## Exercise brief:
Retype, word for word, every line of the records below starting at the one that contains "[linkedin - Visit" and ending at the one that contains "Straight Dope Message Board (44, 8)"; include both of those lines and nothing more.

## Saved entries:

▼

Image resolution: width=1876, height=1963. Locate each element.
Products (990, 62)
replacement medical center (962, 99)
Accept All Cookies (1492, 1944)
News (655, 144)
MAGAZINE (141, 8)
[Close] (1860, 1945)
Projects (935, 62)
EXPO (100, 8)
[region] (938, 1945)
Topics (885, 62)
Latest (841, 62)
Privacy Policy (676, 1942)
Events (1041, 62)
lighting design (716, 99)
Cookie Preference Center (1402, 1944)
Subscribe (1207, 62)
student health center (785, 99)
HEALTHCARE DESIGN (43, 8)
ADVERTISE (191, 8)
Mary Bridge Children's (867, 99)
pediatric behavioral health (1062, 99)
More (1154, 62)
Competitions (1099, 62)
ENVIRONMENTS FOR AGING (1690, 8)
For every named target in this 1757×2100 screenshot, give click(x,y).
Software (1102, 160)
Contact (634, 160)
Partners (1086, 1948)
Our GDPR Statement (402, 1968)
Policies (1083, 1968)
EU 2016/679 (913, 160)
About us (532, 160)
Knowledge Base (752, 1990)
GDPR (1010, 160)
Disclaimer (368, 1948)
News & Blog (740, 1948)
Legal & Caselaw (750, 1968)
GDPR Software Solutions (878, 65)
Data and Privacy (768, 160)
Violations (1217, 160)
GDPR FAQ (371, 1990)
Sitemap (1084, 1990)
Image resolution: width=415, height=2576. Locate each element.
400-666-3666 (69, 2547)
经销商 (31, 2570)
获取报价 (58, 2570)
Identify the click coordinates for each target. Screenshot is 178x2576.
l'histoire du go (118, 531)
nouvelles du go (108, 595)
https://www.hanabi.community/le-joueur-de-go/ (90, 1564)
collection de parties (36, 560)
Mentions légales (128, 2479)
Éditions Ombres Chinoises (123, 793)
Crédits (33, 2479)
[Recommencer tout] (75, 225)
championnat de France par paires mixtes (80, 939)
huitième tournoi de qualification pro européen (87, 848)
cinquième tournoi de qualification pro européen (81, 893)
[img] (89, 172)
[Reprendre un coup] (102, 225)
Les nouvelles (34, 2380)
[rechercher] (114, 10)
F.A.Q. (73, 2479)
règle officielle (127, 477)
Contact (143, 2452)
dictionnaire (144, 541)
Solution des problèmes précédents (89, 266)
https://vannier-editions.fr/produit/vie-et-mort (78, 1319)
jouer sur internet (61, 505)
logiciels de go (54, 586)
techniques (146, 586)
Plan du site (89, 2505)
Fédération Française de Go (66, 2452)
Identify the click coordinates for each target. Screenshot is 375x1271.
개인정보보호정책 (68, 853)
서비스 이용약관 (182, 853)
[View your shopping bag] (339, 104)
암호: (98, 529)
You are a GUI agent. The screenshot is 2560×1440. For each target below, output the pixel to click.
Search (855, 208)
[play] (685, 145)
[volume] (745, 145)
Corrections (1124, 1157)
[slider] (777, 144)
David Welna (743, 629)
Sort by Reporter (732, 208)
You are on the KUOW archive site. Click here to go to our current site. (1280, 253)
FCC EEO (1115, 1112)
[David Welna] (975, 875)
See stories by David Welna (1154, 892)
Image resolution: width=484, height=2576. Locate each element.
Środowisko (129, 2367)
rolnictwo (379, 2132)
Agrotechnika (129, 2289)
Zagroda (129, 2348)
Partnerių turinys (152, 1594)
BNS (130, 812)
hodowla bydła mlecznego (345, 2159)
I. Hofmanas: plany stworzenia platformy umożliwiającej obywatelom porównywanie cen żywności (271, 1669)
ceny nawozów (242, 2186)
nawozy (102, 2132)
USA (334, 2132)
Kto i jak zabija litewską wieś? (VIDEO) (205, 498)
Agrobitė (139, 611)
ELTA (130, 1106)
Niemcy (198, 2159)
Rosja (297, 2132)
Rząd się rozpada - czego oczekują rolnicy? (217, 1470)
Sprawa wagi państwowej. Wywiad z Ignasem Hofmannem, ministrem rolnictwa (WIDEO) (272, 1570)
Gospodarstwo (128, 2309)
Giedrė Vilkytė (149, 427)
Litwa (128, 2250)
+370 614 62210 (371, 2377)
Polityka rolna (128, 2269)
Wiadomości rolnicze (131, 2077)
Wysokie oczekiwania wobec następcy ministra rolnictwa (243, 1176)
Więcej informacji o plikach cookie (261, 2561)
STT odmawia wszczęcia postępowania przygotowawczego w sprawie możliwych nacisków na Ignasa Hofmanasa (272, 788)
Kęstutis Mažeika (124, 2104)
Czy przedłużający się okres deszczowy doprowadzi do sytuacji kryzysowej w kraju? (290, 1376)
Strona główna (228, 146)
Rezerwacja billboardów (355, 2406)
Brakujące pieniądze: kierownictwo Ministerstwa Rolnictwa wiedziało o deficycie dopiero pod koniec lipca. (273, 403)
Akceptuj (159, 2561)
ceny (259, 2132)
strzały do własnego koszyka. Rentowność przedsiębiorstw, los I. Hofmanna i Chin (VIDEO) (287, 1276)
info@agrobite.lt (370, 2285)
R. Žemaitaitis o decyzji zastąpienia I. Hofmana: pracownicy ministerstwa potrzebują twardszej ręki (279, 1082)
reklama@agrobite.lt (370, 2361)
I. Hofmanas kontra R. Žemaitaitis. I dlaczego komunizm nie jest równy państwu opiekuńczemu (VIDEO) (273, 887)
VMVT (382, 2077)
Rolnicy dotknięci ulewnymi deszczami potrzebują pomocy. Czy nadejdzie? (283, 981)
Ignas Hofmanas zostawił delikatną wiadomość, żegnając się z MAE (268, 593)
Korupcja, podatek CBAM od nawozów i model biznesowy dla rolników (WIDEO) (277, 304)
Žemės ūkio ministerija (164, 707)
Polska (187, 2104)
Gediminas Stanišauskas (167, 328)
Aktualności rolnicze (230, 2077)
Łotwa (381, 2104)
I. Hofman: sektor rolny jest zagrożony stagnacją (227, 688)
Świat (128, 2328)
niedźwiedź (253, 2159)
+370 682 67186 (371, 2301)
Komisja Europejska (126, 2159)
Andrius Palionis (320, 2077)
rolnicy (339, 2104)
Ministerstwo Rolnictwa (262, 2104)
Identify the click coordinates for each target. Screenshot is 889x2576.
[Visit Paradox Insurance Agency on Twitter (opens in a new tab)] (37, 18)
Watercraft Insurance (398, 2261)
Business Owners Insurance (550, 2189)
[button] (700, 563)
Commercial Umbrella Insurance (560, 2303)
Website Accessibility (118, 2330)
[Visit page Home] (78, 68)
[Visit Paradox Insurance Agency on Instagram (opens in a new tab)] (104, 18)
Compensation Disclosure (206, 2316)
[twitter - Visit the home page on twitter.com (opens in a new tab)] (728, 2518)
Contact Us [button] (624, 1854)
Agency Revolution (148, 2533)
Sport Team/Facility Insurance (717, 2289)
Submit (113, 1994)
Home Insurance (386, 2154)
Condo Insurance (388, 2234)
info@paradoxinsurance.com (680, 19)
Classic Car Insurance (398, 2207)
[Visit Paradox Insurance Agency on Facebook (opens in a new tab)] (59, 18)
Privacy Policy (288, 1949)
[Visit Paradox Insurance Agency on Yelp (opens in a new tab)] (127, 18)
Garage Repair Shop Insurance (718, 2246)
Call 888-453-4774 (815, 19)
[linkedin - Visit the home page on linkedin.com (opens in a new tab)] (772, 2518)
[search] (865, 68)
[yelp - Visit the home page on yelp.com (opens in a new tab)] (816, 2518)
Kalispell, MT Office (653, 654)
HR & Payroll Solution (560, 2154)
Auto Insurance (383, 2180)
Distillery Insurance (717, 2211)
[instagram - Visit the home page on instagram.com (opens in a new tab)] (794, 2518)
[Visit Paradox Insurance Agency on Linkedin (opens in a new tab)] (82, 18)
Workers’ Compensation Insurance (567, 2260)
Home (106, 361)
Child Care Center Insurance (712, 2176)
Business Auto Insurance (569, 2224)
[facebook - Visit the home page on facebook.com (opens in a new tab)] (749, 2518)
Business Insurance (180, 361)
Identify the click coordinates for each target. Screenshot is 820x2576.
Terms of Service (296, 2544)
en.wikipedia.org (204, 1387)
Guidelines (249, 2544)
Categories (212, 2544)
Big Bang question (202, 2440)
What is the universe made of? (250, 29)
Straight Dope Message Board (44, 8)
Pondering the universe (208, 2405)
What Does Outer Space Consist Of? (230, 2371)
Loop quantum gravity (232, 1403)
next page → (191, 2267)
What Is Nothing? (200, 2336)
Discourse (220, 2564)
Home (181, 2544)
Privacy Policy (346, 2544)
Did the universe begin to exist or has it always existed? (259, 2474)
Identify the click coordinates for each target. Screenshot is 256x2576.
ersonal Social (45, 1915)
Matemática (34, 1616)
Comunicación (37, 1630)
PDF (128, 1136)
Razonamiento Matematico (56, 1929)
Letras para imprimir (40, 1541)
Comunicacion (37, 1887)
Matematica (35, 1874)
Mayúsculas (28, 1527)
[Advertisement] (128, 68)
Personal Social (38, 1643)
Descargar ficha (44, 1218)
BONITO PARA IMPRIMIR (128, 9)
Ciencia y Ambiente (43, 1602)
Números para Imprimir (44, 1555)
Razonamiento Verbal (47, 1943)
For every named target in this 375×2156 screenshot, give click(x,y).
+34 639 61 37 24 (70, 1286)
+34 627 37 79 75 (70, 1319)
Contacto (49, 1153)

▲

## Reply:
[linkedin - Visit the home page on linkedin.com (opens in a new tab)] (772, 2518)
[search] (865, 68)
[yelp - Visit the home page on yelp.com (opens in a new tab)] (816, 2518)
Kalispell, MT Office (653, 654)
HR & Payroll Solution (560, 2154)
Auto Insurance (383, 2180)
Distillery Insurance (717, 2211)
[instagram - Visit the home page on instagram.com (opens in a new tab)] (794, 2518)
[Visit Paradox Insurance Agency on Linkedin (opens in a new tab)] (82, 18)
Workers’ Compensation Insurance (567, 2260)
Home (106, 361)
Child Care Center Insurance (712, 2176)
Business Auto Insurance (569, 2224)
[facebook - Visit the home page on facebook.com (opens in a new tab)] (749, 2518)
Business Insurance (180, 361)
Identify the click coordinates for each target. Screenshot is 820x2576.
Terms of Service (296, 2544)
en.wikipedia.org (204, 1387)
Guidelines (249, 2544)
Categories (212, 2544)
Big Bang question (202, 2440)
What is the universe made of? (250, 29)
Straight Dope Message Board (44, 8)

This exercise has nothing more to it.